Millikan oildrop experiment: archimedes' principle

[Looh]

Hello!

My physics teacher gave me an assignment to work out (theoretically) how Millikan's oildrop experiment works.

The simple principle of the experiment (as far as I know):
$E = \frac{F}{Q}$
$F = mg$
$mg = qE \rightarrow q = \frac{mg}{E}$

However, after reading a bit on Wikipedia it seems as if there is more involved in order to receive an acceptable value of the particle.

Archimedes' principle:
$F = pVg$

Volume of a sphere (the oildrop):
$V = \frac{4πr^3}{3}$

The weight of the drop:
$w = \frac{4πr^3}{3}(p - p_{air})g$

I don't understand why p is being subtracted by p_air, what density does p refer to?

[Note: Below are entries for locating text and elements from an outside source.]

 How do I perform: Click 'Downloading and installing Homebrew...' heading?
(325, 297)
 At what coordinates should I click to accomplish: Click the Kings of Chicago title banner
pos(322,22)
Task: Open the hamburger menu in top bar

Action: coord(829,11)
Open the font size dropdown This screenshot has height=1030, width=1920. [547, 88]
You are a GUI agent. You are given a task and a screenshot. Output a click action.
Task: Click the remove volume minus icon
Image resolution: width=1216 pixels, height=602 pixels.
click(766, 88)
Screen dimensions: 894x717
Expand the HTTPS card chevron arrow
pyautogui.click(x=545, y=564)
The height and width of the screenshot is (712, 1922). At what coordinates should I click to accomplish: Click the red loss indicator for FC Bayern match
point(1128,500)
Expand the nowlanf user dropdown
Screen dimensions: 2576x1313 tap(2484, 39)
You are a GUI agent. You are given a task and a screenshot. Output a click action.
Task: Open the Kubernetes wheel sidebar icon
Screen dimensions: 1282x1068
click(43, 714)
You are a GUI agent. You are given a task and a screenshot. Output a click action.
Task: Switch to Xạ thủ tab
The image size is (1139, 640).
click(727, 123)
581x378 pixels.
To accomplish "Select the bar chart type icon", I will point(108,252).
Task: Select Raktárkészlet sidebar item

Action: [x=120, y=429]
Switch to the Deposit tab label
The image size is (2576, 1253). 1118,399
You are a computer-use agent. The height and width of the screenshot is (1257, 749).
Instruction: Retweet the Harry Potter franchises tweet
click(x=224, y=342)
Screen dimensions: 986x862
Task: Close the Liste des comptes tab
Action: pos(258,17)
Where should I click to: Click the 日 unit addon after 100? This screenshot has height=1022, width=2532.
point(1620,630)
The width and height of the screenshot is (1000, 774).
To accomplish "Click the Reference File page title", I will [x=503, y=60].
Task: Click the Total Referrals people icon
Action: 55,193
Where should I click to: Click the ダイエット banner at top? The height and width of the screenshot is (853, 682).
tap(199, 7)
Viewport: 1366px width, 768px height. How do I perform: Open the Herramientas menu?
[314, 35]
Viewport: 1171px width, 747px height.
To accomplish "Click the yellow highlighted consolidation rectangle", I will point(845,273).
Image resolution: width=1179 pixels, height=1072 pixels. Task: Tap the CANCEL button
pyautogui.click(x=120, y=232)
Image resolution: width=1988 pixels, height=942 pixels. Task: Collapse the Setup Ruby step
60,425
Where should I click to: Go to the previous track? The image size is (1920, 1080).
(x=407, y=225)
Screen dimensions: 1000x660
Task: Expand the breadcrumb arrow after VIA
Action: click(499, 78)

I'm sorry if I'm ambiguous or outright wrong, I'm not particularly good at physics.
You can read more about the method I'm trying to understand here: http://en.wikipedia.org/wiki/Oil_drop_experiment#Method

Thanks in advance!

 

[Borek]

It is ρ (Greek letter rho) not p.

ρ is a density of the oil.

 

[HallsofIvy]

In other words, $\frac{4\pi r^3}{3}\rho$, the volume of the oil drop times the density of oil, is the actual gravitational force on the oil drop. $\frac{4\pi r^3}{3}\rho_{air}$ is that same volume times the density of oil. Their difference is the "net weight", the actual weight of the oil minus the weight of the air it displaces.

 

[Looh]

It is ρ (Greek letter rho) not p.

ρ is a density of the oil.

In other words, $\frac{4\pi r^3}{3}\rho$, the volume of the oil drop times the density of oil, is the actual gravitational force on the oil drop. $\frac{4\pi r^3}{3}\rho_{air}$ is that same volume times the density of oil. Their difference is the "net weight", the actual weight of the oil minus the weight of the air it displaces.

Ah, yes, I understand now! Many thanks to both of you!

 

[Nickie]

Hi there!

First of all, great job on trying to understand the Millikan oildrop experiment! It is a very important experiment in the field of physics and it is great that you are taking the time to understand it.

In this experiment, Robert Millikan used the principles of both electrostatics and fluid mechanics to determine the charge of an electron. The experiment involved suspending tiny oil droplets in a chamber and using an electric field to measure the charge on the droplets.

Now, let's talk about Archimedes' principle. This principle states that the buoyant force on an object in a fluid is equal to the weight of the fluid that the object displaces. In simpler terms, it means that the weight of an object in a fluid will be reduced by the weight of the fluid it displaces. In the case of the oildrop experiment, the oil droplet is suspended in air, which can be considered a fluid for this experiment. So, the weight of the droplet will be reduced by the weight of the air it displaces.

Now, let's look at the equation you provided for Archimedes' principle:
F = pVg

Here, p refers to the density of the fluid, which in this case is air. The density of air is much lower than that of the oil droplet, so it is being subtracted from the density of the droplet (p-p_air). This is to account for the weight of the air that the droplet displaces.

I hope this helps you understand the concept better. Keep up the good work and don't be afraid to ask questions if you need further clarification!